A keratin 14 'knockout' mutation in recessive epidermolysis bullosa simplex resulting in less severe disease

Abstract

Epidermolysis bullosa simplex (EBS) is a blistering skin disease caused in most cases by mis-sense mutations in genes encoding the basal epidermal keratin (K) 5 and K14. The inheritance is usually autosomal dominant and the mutant keratin proteins appear to exert a dominant negative effect on the keratin intermediate filament cytoskeleton in basal keratinocytes.

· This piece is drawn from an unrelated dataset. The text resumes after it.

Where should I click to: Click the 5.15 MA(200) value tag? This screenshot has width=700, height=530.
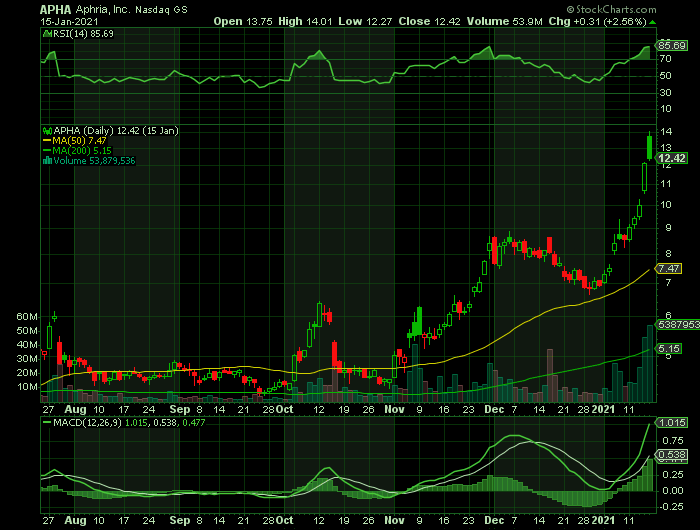click(670, 348)
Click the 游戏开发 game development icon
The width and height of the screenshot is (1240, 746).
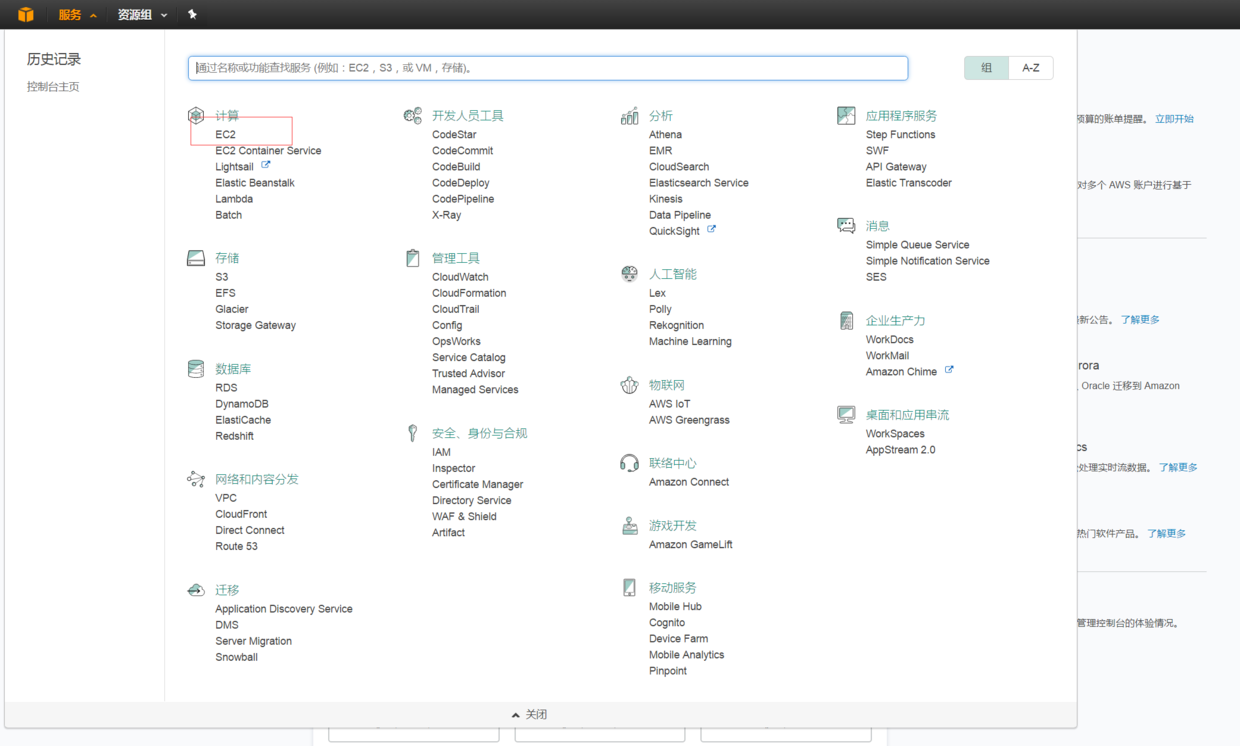pyautogui.click(x=629, y=525)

We report a child with a homozygous K14 mutation resulting in the complete absence of K14 protein in the epidermis; remarkably, he only had mild to moderate disease. Electron microscopy of a skin biopsy showed a marked reduction in numbers of keratin intermediate filaments in the basal keratinocytes. Immunofluorescence microscopy using monoclonal antibody LL001 against K14 showed no staining, suggesting a functional knockout of K14. Sequence analysis of genomic DNA revealed a homozygous mutation in codon 31 of K14 that resulted in a premature stop codon further downstream in exon 1. The child's mother, who is unaffected by the disease, is heterozygous for the mutation. The consanguineous father was unaffected and unavailable for testing. The resulting mRNA is predicted to encode a protein of 116 amino acids, of which the first 30 are identical to the normal K14 sequence, and the remaining 86 residues are mis-sense sequence. Four previously reported cases of autosomal recessive EBS with functional knockout of K14 were severely affected by blistering, in contrast to our patient in whom the predicted protein has only the first 30 amino acids of K14 and is therefore the closest to a true knockout of K14 protein yet identified.